Walking with bambino

It is quite an experience to go out with the buggy in this town. Now I am stared at even more than before. First for being foreign. But now I have the fancy three-wheel Phil & Ted stroller, without which I would never be able to leave my house due to the state of the streets here. The street we live on in the borgo antico is cobblestoned, but full of pot holes and all the stone slabs are chipped and broken making the surface extremely uneven. Impossible for the regular buggy to travel. So we brought the Phil & Ted over from Ireland. Meno male. I have joined the other strolling parents who walk their babies down along the marina. On Sundays it is a whole social event. Some families coming from mass, another social event in Italy, others just out for the passeggiata before stuffing their faces with the family, all don their Sunday best and strut their stuff down by the yachts and fishermen’s boats, since it is the only street wide enough to walk in twos, and smooth enough to enjoy with a buggy. I prefer to do it during the week as I have the whole pavement to myself, apart from a few fat fishermen who all stare at the straniera when we go by. Now and again mio marito joins me just so they know I am not a lonely single mother – I am the only person strolling alone. Sicilians would find no pleasure in walking alone.

But to get to this point there is an entire obstacle course to negotiate. Many crossing points on pavements will not have the gradual slant to wheel down the buggy so you have to jolt it down from the unusually high pavement. More often than not, the zebra crossing will have a car parked on it, on both sides making it difficult to get out – high pavement – and on coming traffic can’t see you. Though it is not customary to stop at zebra crossings anyway in Italy. This week I had to stand on the zebra crossing in the middle of the road while the man parked on it, blocking my access to the pavement, got into gear – while on his mobile phone - and drove off. There was quite a queue of traffic waiting for me to cross. Also this week I opened the door of my house to find a car parked right outside my gate completely blocking my way out! We had to lift the stroller over the bonnet of the car. Just as well mio marito was around. I wrote in red lipstick across the windscreen, ‘Thanks for parking here. I can’t get past with my buggy.’ I keep that red lipstick in my bag now, and on courageous days I think I just might leave such notes on cars blocking my way. Sounds OTT? Imagine how frustrating if five times in as many minutes you can’t cross at a zebra crossing and have to take your life in your hands and your baby’s and edge out on to oncoming traffic. Imagine that you can’t cross the road at another point because the cars are so tightly parked on either side of the road that there is no space to get your buggy through. So you end up walking on the road until you can get on to the pavement. Then you need to watch out for the dogpooh, or the huge lamp post placed inconveniently right in the middle of the pavement leaving you without enough space to pass on either side of it. So you need to go on to the road. But the cars are so tightly parked that you can’t get out on to the road. SO you need to backtrack. Or indeed, there is a car parked up on the pavement. Same problem, cars are parked so tightly around it that you can’t find a space to get out on the road. Very frustrating.

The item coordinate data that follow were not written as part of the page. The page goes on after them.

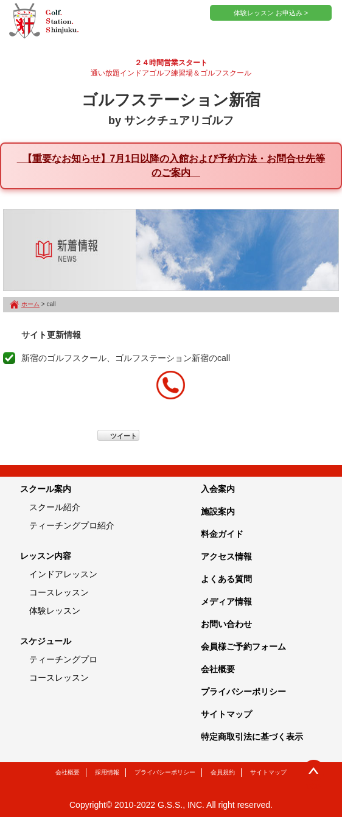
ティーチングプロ (63, 659)
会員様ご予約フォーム (243, 646)
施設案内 (218, 511)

Add to this the mountains of rubbish growing at every overflowing smelly skip ... another mafia problem which the new council will apparently do away with .. I'll believe it when I see it. It is so disgusting and redolent of developing world coutnries ... We are talking about every 100metres having to pass rubbish heaps the size of a house. Think of the rats. On my first walk with mio bambino in the sling to the piazza a stone's throw from our house what did we see jumping into the wall? a rat. Despite the fact that the rat buster lives roud the corner from us with his Ratidion van proclaiming its disinfesting powers right outside. Not working. Familiar eh...

But by the same token, people will hold open doors for us, reverse their cars to let us pass at a regular crossing, and just smile as we approach. That's nice.